Observability helps answer:
What is happening across the system, and which evidence reduces uncertainty?
That sounds abstract until an incident starts.
Imagine checkout latency rises from 350 ms to 3.8 seconds at p95. Error rate is still low. Customer support reports intermittent slow checkouts. Every service writes structured logs. Search works. Dashboards exist, but they are not organized around the checkout path.
A logging-first investigation often starts like this:
- Search checkout logs for slow requests.
- Copy a request ID.
- Search payment logs around the same timestamp.
- Search inventory logs.
- Compare timestamps manually.
- Guess whether payment, inventory, the database, or retries caused the delay.
Nothing about that is foolish. It is often the only available path.
The problem is that the team is asking logs to answer every question.

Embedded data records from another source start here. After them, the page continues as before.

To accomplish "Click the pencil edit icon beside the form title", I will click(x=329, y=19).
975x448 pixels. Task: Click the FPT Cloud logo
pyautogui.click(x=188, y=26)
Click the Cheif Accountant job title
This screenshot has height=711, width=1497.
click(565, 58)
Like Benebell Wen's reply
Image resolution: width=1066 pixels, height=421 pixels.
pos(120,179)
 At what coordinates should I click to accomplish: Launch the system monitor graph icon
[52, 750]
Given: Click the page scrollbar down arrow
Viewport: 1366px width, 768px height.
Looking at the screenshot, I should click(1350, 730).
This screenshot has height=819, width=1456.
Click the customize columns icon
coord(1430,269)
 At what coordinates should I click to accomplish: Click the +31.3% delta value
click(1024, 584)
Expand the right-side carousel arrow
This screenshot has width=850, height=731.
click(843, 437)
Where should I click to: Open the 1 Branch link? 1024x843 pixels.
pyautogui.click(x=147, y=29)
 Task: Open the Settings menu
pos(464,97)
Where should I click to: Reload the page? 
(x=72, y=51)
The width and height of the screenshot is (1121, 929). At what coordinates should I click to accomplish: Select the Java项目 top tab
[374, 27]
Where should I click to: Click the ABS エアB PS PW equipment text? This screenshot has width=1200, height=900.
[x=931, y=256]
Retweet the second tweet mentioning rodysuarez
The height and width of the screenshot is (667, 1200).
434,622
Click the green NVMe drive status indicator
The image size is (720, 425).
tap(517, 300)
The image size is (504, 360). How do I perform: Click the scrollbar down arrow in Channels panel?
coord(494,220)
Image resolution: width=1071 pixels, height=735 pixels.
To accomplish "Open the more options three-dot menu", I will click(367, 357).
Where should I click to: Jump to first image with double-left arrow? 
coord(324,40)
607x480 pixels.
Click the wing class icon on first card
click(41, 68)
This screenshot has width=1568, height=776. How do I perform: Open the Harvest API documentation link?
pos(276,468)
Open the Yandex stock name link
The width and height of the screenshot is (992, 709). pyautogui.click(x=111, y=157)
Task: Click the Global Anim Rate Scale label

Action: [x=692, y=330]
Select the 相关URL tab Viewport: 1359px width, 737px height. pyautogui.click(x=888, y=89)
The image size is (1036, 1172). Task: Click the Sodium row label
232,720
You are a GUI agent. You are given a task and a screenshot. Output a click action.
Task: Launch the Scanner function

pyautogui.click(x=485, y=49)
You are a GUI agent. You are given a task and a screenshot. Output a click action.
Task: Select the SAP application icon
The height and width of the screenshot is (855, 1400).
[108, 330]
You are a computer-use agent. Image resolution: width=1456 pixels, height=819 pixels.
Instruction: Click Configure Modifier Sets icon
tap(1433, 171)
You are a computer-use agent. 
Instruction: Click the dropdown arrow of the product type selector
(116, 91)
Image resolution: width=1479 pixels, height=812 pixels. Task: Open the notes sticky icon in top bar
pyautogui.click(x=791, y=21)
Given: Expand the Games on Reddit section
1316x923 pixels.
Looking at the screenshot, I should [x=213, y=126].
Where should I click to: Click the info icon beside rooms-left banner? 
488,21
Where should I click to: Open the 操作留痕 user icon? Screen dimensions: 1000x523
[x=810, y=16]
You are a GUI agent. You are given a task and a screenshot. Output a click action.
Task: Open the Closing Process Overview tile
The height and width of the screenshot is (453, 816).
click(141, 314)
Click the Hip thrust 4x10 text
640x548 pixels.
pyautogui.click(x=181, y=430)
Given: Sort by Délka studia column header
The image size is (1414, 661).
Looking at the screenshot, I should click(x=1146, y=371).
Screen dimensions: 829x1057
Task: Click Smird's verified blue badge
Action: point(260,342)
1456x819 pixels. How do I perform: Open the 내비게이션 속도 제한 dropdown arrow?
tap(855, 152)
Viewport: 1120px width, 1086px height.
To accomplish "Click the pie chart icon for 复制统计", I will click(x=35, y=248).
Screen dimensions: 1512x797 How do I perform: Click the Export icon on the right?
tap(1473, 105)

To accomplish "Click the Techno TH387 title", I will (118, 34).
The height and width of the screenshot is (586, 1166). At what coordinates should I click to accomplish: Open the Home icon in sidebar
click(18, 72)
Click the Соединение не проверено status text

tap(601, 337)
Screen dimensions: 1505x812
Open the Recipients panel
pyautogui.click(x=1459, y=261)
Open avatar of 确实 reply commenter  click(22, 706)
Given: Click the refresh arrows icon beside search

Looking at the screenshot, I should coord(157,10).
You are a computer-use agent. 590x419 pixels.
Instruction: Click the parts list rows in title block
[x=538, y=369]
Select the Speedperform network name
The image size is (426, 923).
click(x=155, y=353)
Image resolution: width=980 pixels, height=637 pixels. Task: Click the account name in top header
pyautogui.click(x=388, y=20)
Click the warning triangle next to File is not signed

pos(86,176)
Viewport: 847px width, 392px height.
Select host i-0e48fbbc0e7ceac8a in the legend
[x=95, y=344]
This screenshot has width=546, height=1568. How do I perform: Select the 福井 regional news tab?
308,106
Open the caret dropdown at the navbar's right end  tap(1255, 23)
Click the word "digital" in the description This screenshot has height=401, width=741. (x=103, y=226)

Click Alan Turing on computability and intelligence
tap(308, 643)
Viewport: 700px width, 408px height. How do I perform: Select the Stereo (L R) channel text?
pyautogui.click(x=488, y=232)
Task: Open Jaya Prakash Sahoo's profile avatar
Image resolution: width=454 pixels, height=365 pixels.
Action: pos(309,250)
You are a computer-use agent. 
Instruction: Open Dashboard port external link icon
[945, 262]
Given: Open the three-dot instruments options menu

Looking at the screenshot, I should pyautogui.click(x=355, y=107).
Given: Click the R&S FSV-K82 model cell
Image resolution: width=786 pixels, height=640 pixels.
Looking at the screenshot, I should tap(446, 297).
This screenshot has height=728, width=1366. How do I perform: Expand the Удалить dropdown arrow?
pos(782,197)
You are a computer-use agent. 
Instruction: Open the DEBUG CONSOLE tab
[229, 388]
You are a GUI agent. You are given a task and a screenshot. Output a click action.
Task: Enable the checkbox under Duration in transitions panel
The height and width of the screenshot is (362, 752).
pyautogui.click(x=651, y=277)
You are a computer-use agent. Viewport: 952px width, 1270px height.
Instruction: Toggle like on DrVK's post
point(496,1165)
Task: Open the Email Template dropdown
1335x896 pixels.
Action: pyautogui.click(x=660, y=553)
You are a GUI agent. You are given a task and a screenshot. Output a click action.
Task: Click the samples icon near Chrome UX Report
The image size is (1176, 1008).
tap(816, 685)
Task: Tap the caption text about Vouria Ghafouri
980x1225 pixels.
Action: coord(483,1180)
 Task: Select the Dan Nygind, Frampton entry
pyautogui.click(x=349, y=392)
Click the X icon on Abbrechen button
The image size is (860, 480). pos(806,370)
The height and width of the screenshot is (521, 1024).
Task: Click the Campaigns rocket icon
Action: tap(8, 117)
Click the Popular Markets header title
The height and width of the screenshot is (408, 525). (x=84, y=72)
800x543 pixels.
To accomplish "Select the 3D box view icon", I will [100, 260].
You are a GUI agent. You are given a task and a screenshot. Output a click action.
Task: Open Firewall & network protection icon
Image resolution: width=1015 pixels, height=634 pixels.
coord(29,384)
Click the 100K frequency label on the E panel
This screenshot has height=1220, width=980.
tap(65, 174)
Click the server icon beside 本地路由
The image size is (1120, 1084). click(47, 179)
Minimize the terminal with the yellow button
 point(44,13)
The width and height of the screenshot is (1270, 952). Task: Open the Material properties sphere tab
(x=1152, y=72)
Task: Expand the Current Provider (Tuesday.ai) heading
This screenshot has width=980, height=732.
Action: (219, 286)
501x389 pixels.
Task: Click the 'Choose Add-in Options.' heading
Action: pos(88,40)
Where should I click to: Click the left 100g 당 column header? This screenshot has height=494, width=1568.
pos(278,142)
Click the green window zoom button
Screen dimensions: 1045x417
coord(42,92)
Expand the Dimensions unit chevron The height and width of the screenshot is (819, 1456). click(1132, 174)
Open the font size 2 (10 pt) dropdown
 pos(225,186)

An observability-first investigation uses each signal for the question it is good at:
| Question | Better first signal | Why |
|---|---|---|
| Is the issue broad or isolated? | metrics | shows rate, latency, errors, saturation, and trends |
| Which operation path is slow? | traces | shows one request or job across service boundaries |
| What local detail explains a span or error? | logs | shows payload shape, domain state, exception, or decision point |
| Which evidence belongs together? | correlation IDs or trace context | joins logs, traces, and async work |
| Did a mitigation work? | metrics plus traces | shows system-level change and path-level behavior |
Observability is not "more data." It is better routing from question to evidence.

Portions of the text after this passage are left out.